Shares in AstraZeneca (AZN.L) fell 2.8% today after the company revealed that its best-selling cholesterol drug Crestor had failed to beat its main rival in a clinical study.
Imaging tests in the ‘Saturn’ study commissioned by AstraZeneca showed that Crestor had a greater impact in reducing fatty deposits in arteries than Pfizer’s Lipitor drug. However, the company admitted the difference was not statistically significant.
AstraZeneca, viewed as a defensive stock that held up well in last month’s market falls, dropped 83p to £28.32 as analysts warned that the findings would prompt them to cut their earnings forecasts.
The comparison with Lipitor – the world’s biggest prescription drug – is significant because Pfizer’s patent expires in November. AstraZeneca wanted to stress Crestor’s superiority against forthcoming generic rivals from the likes of Ranbaxy and Watson in the US. Crestor is AstraZeneca’s top selling drug achieving $5.7 billion of sales last year.
The consensus of analyst forecasts is for Crestor sales of $7.1 billion by 2015. However, Naresh Chouhan of Liberum Capital, who is negative on the stock, predicted a 5% hit to 2015 earnings as a result of a lower contribution from Crestor.
Dr Mike Mitchell of Seymour Pierce stuck with his ‘reduce’ recommendation with a £28 price target.
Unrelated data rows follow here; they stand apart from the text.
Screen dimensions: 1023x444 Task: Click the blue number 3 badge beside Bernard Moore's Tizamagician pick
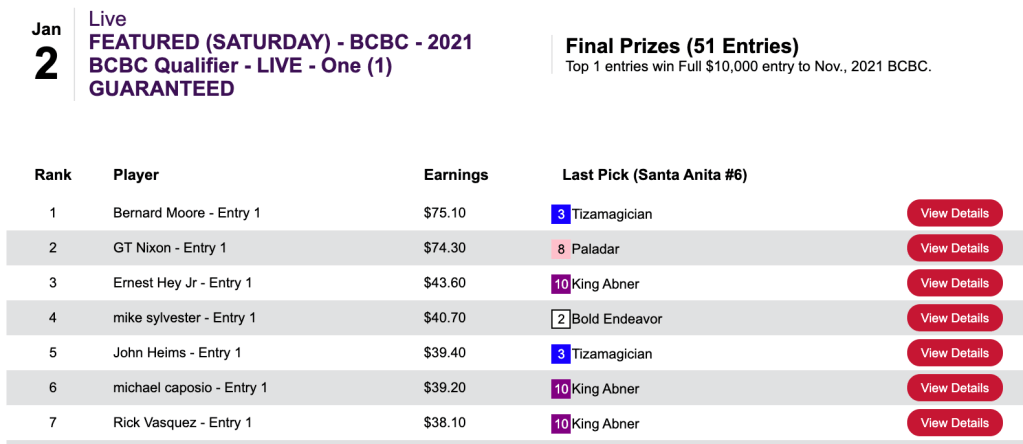pyautogui.click(x=560, y=214)
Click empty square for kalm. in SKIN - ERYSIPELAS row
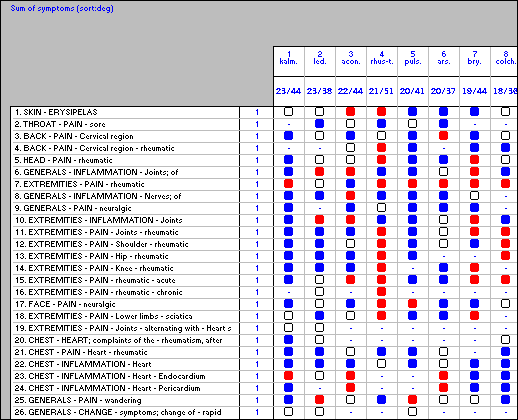The width and height of the screenshot is (518, 420). tap(288, 112)
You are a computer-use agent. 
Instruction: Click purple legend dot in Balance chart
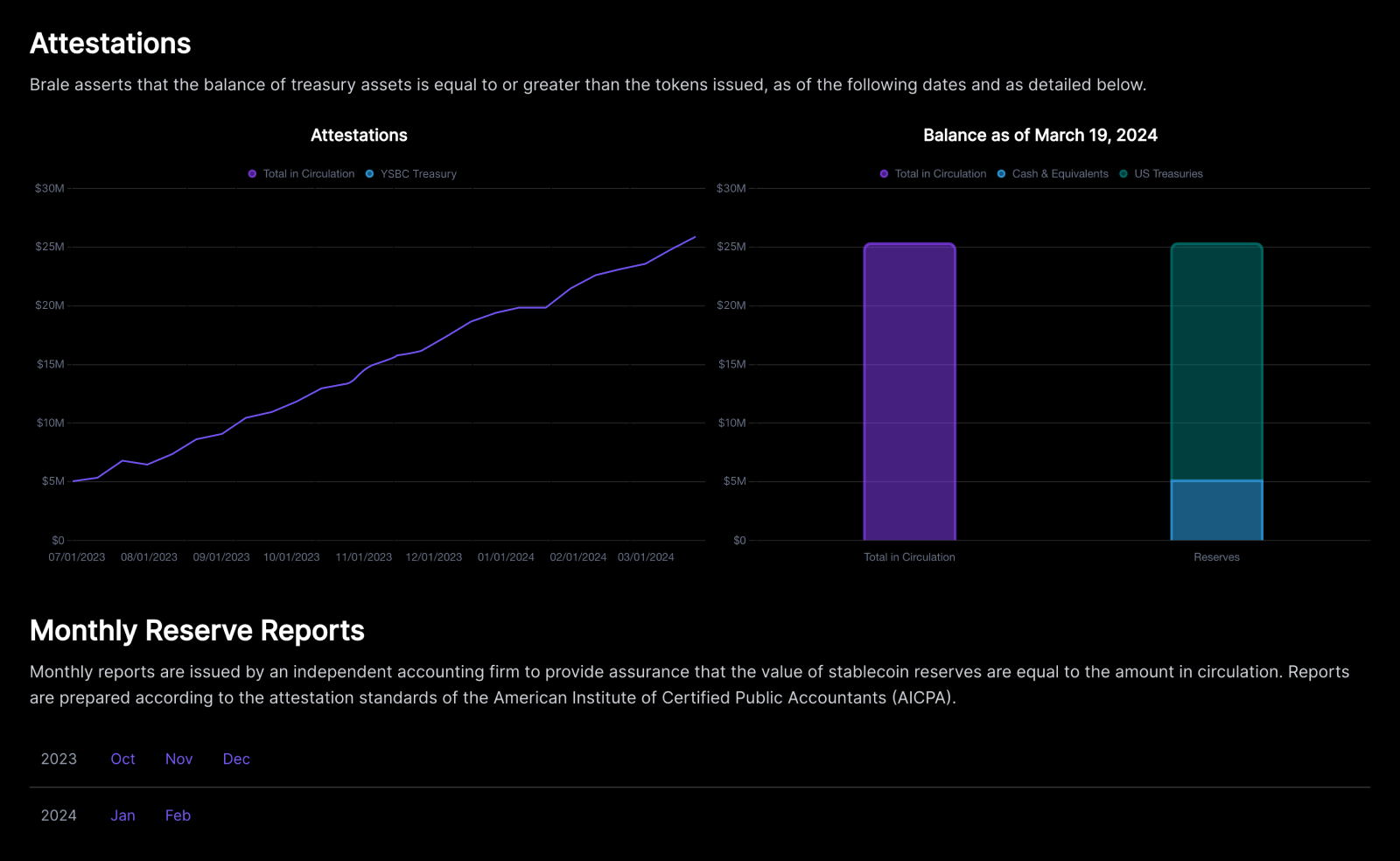(x=884, y=174)
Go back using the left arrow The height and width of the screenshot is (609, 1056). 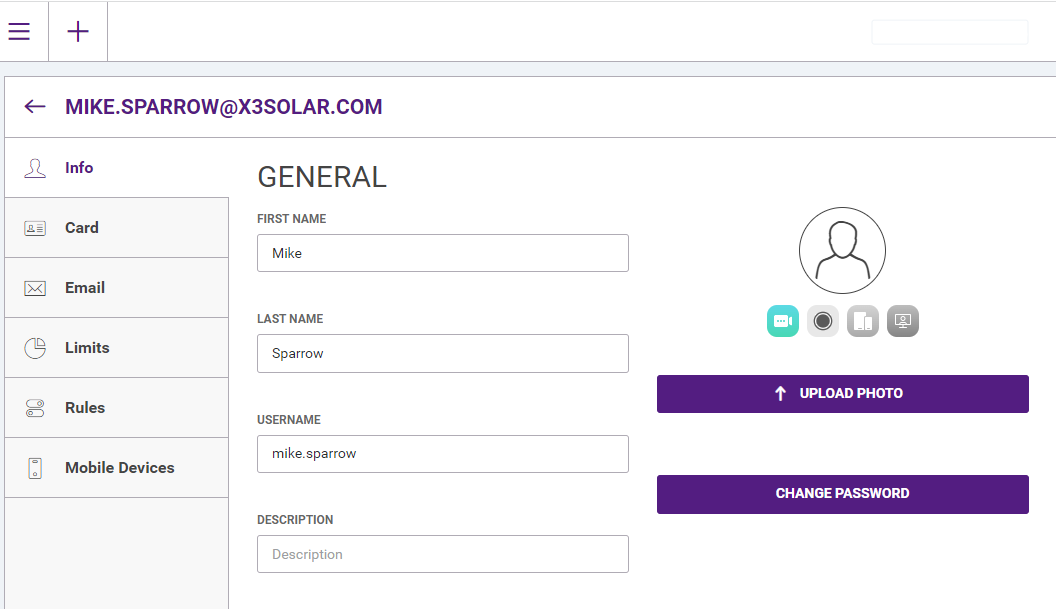point(35,107)
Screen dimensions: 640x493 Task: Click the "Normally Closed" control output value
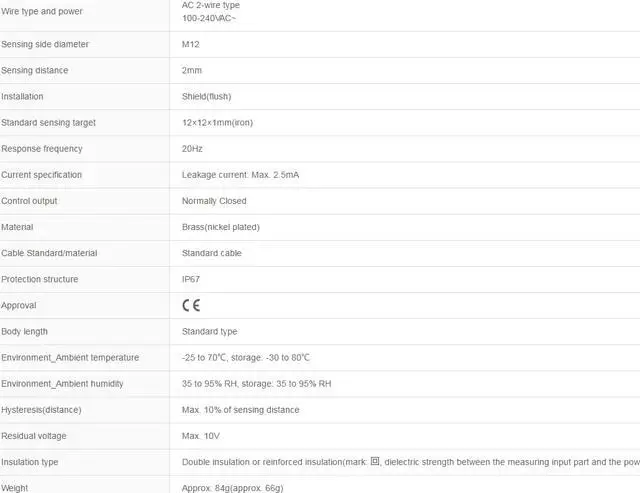214,201
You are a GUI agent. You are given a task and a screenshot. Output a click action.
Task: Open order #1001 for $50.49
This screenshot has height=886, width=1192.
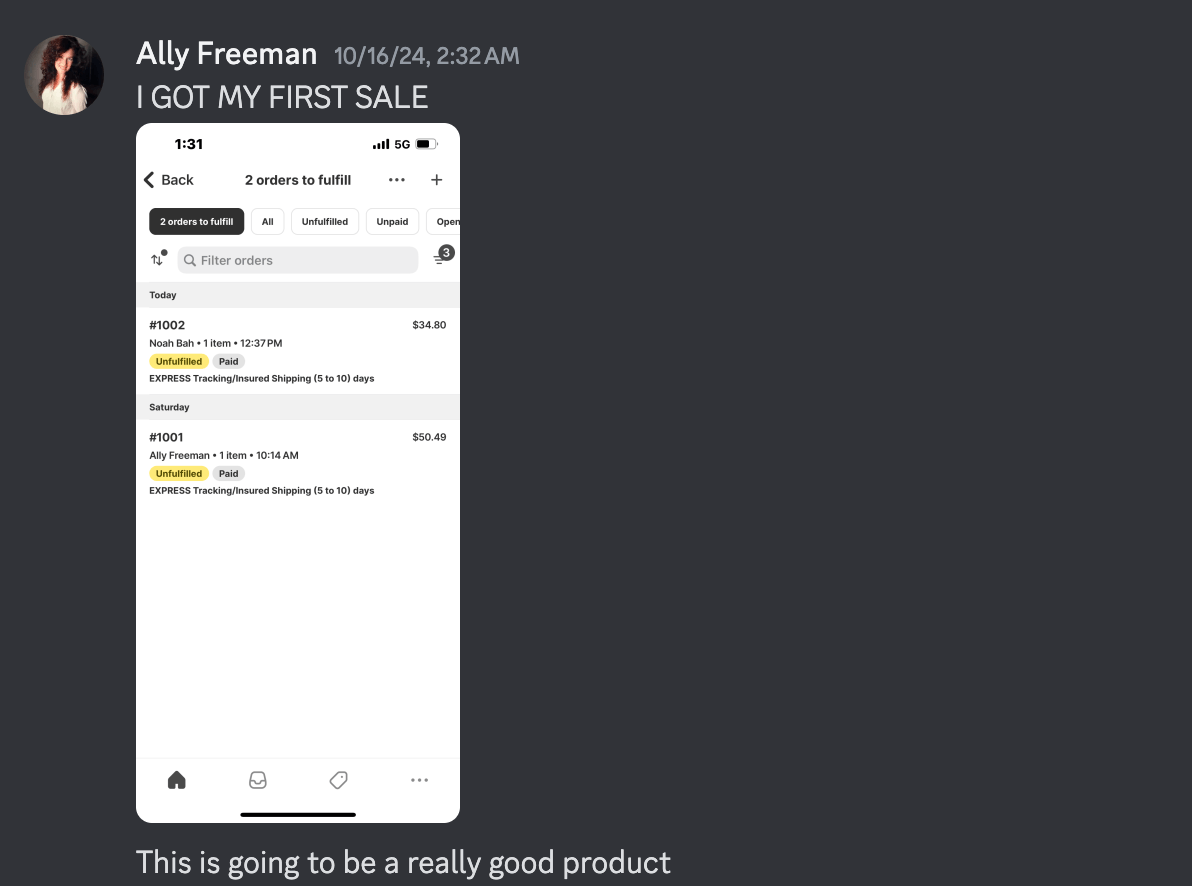click(x=298, y=463)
Although he noted that the full details of the study would not be available until November, the top-line findings had failed to demonstrate the clear benefit of Crestor, he said.
Navid Malik of Matrix also said ‘reduce’ with a £28.06 price target. ‘We see AZN as unable to offset the generic exposure it faces from patent expirations, ongoing poor delivery from its pipeline and an under-weighting in biological drugs.’
Analysts at Jefferies maintained a ‘hold’ with a price target of £26.
Savvas Neophytou of Panumre Gordon was more positive, saying establishing ‘any handle’ over Lipitor was an important step in protecting market share. He maintained a ‘buy’ recommendation and a target price of 36p.
AstraZeneca shares have fallen from £33.90 in the past year but are up from low of £24.53 on 9 August. It made £13 billion in pre-tax profits last year, forecast to fall to £12.7 billion according to data from Thomson Reuters. The shares currently trade on a prospective yield of 5.7% and are a key holding in many funds, including the Invesco Perpetual Income and High Income funds run by Neil Woodford.
Leading investors like Neil Woodford and our own Smart Investor like AstraZeneca for its strong balance sheet, resilient earnings and good dividend. While the news once again demonstrates the pressure on major pharmaceuticals to maintain a pipeline of new drugs, it is not a reason to give up on the stock's defensive qualities right now.